INPUT RECORDS:

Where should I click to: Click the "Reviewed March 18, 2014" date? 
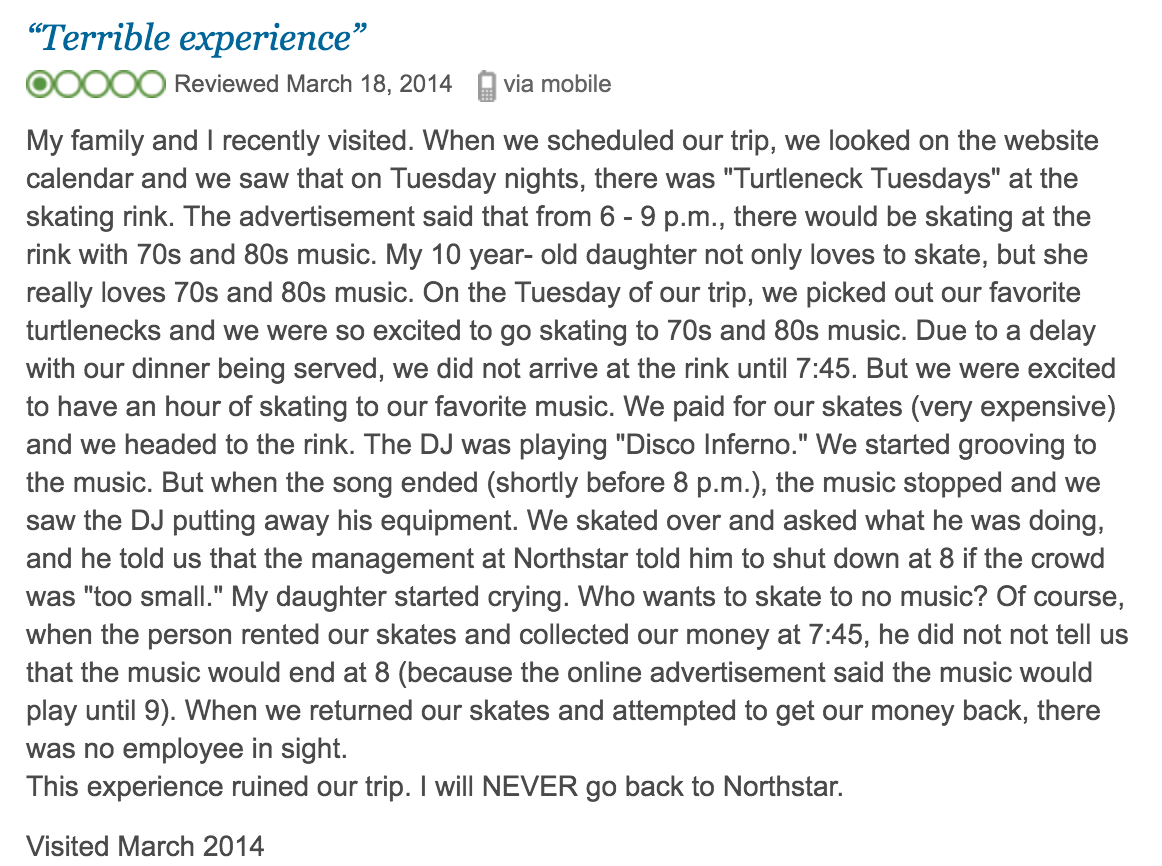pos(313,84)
...
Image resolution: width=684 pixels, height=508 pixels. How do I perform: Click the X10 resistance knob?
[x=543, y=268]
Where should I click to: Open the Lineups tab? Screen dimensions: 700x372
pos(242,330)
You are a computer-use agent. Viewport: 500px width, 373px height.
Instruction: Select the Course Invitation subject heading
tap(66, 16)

THE PROBLEM:
Within the material above, copy exactly the lines from the line that holds "Image resolution: width=684" up to and including the line that holds "You are a computer-use".

ANSWER:
Image resolution: width=684 pixels, height=508 pixels. How do I perform: Click the X10 resistance knob?
[x=543, y=268]
Where should I click to: Open the Lineups tab? Screen dimensions: 700x372
pos(242,330)
You are a computer-use agent. Viewport: 500px width, 373px height.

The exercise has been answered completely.